Text block:
_ _ _ _ _
Tuesday, June 28, 2011

Shale Gas Production Facts: Not Fit To Print

Shale Gas production was less than 1% of all US gas production in 2000 and now accounts for 25% of all gas production.

Shale Gas production has skyrocketed since 2007 when it was 2 billion cubic feet per day (about 3% of total gas production) to 16 billion cubic feet per day in February 2011.

Productionin the Fayetteville Shale has increased sharply from January 2007 to October 2010 and slowly since then, despite the number of drilling rigs there falling from about 50 in October 2008 to about 30 in January 2011.

The Haynesville Shale production has skyrocketed from nothing in January 2007 to now supplying 8% of all US gas.  That is amazing.  The rig count in Haynesville hit about 170 in April 2010 and declined to 130 in January 2011.

Barnett Shale production rose rapidly until April 2009 and has been essentially flat since then, depite a large decline in rig counts.  In July 2008 about 170 rigs operated in the Barnett but only 60 by January 2011.

Marcellus production went from essentially nothing in January 2008 to 2,000mmcf/day in January 2011. The rig count has increased steadily and is now at about 120.

The NYT Reporter printed none of this actual production data, while eagerly printing explosive, sensationalistic anonymous emails, often a couple years old, that got Ponzi and Enron into the frame.

All this production has been great for consumers who have saved $1,000 at least in lower gas and electric bills. 

All this production has caused the price of gas to fall sharply and caused owners of many old coal power plants to announce that they will shut.  Gas, wind, energy efficiency by replacing old coal are saving tens of thousands of lives lost from power plant pollution and preventing hundreds of thousands of illnesses.

All this production has been a mixed blessing for investors in gas as low-prices are not their friend. 

The gas is in the shale in enormous amounts.  A great deal of it has been produced with gas at $4.  A great deal of it would be produced if gas goes to $6.  And even more of it would be produced with $8 gas. 

Markets sort out the pricing and investors take the risk.

1 comment:

  1. The Barnett has been surpassed by the Haynesville in production already and yet there are 10 times more wells on the Barnett than the Haynesville. That means the Average Barnett well is producing 1/10 of the average Haynesville well. This is a perfect example of the decline curve realities that the NYT exposed.

    Another good example is the city of Ft. worth in the heart of the Barnett. In 2008, Ft. worth received about 50 million in royalties. This dropped to 19 million in 2009 and trended back up to 38 million in 2010. Sounds like you're heading in the right direction until you realize that the number of wells in the city more than quadrupled between 2008-2010.4 times as many wells could only keep royalty income at 2/3 the former level. You cannot account for this ONLY by the drop in gas prices.
_ _ _ _ _
Data records:
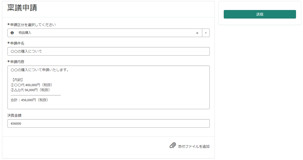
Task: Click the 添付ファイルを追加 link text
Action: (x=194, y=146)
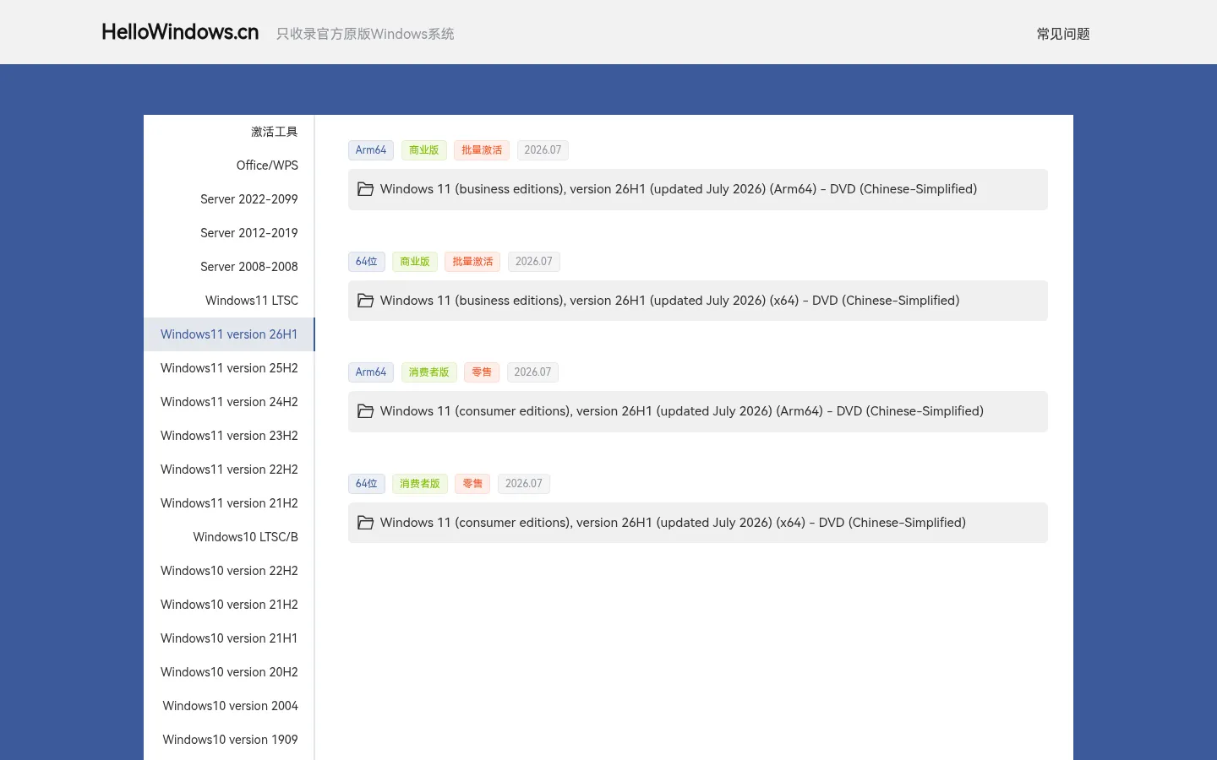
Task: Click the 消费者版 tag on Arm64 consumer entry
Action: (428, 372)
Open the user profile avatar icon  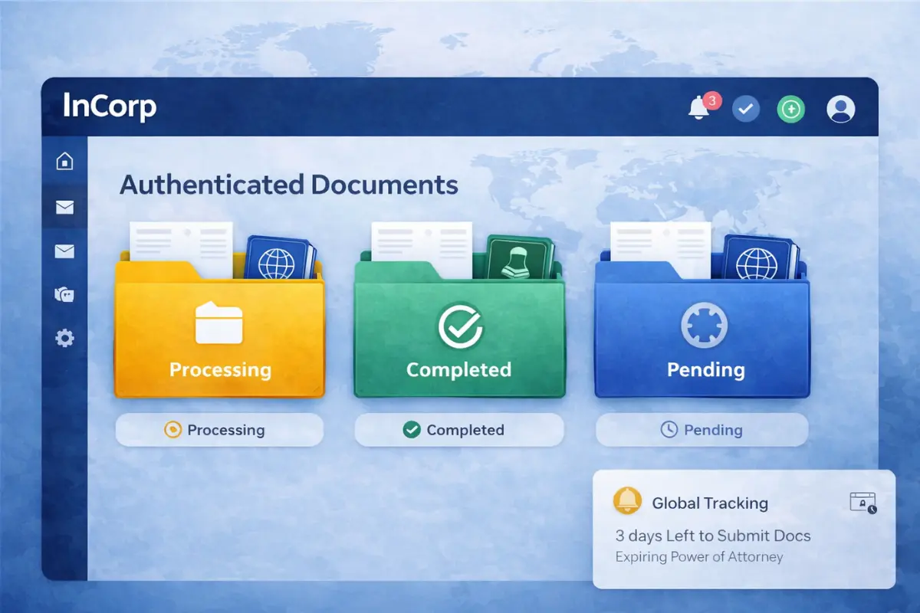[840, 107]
_ _ _ _ _
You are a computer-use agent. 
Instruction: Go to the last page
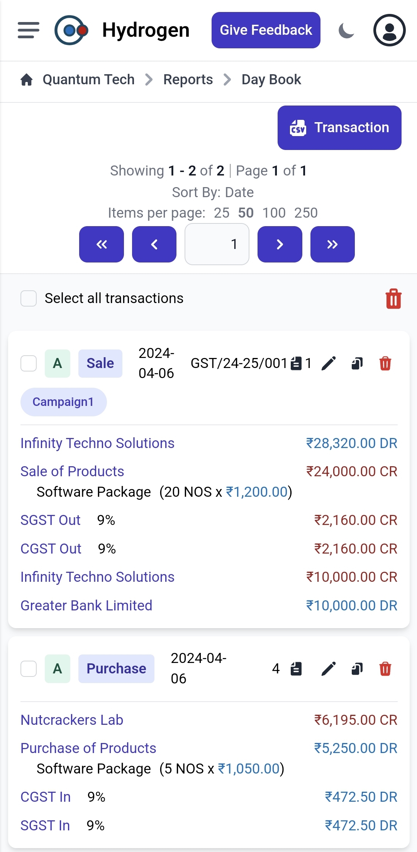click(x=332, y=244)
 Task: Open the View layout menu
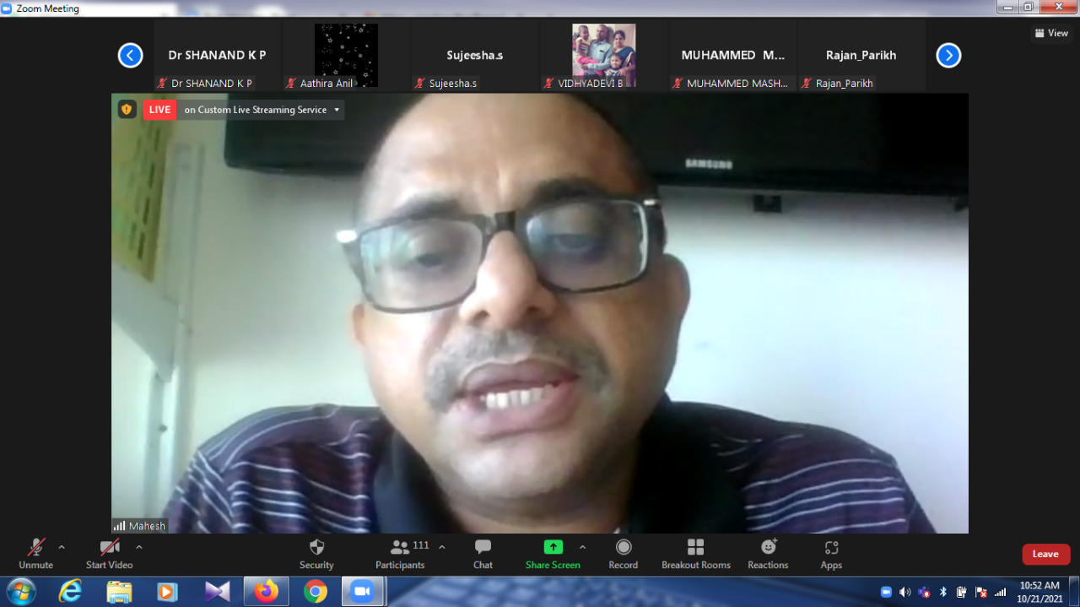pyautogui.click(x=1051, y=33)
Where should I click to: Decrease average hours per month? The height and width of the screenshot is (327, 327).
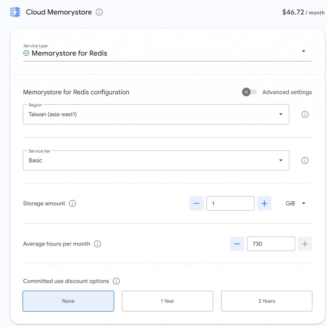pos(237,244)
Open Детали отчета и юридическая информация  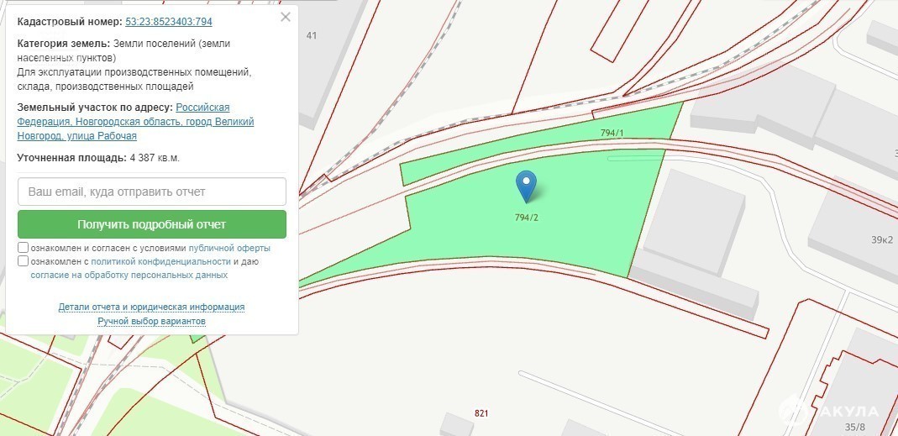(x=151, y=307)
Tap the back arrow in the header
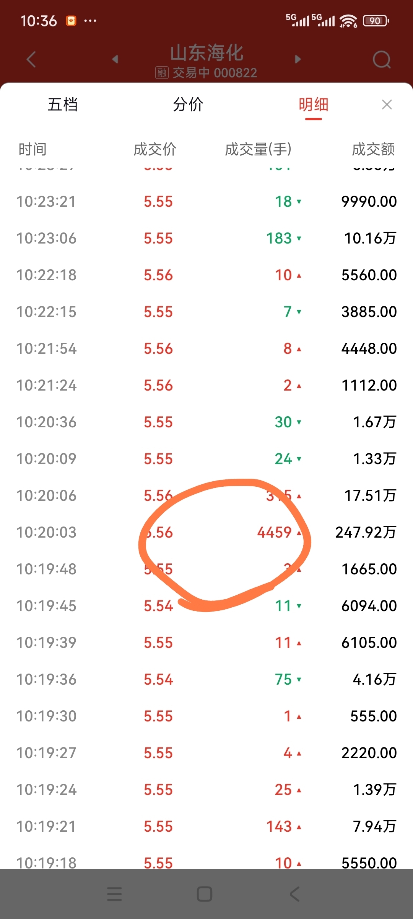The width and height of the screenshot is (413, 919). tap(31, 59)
_ _ _ _ _
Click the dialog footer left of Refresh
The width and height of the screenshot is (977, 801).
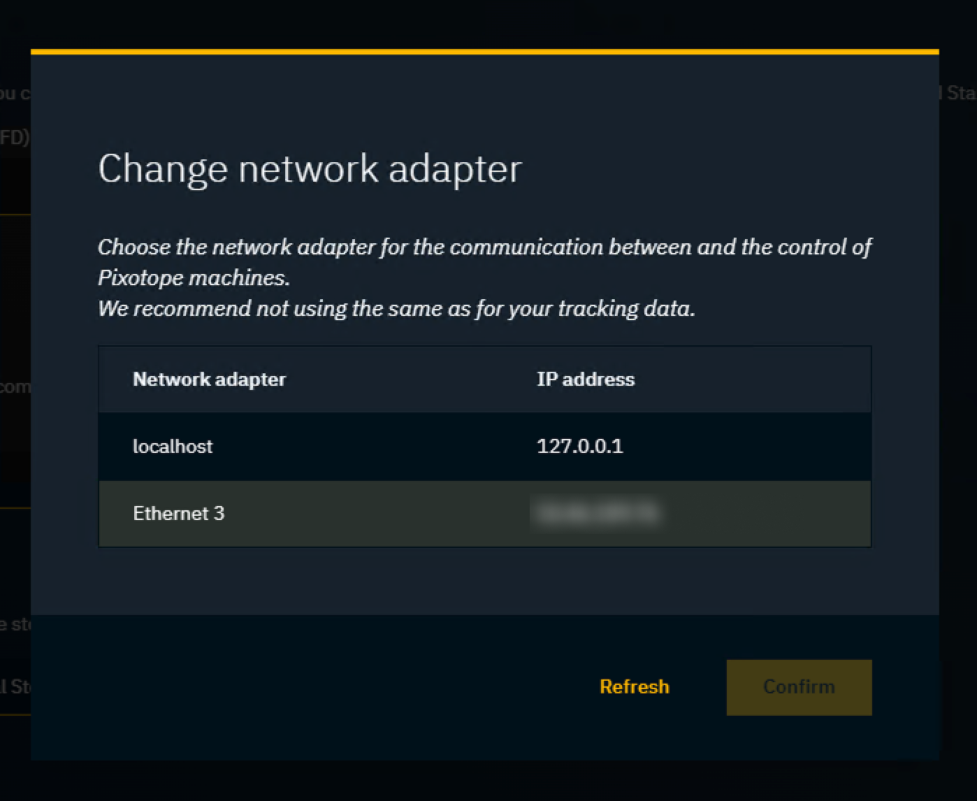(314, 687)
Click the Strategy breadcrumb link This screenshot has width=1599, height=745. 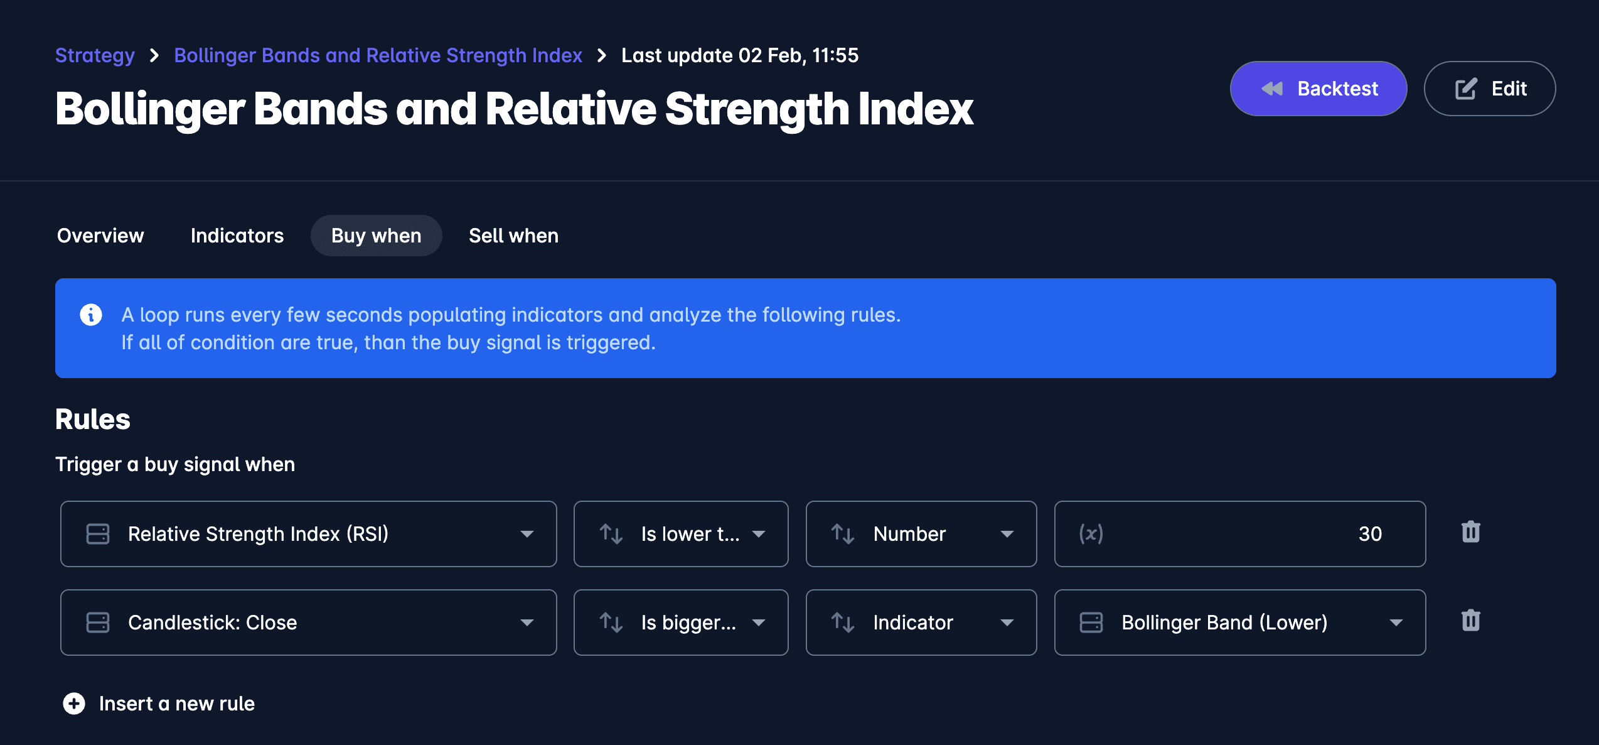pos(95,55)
_ _ _ _ _
What you will do:
1 > Using the shale gas post, decide whether each statement below agrees with it. For each, answer yes or no and quote the deciding words.
(a) The Haynesville rig count reached about 170 in April 2010.
(b) Barnett Shale production has kept rising steadily since April 2009.
(c) The Marcellus rig count has been falling.
2 > Name every shale formation that the shale gas post mentions.
3 > According to the shale gas post, how much shale gas was produced per day in February 2011?

Results of the exercise:
1 >
(a) Yes: "The rig count in Haynesville hit about 170 in April 2010"
(b) No: "has been essentially flat since then"
(c) No: "The rig count has increased steadily and is now at about 120."

2 > Fayetteville, Haynesville, Barnett, Marcellus

3 > 16 billion cubic feet per day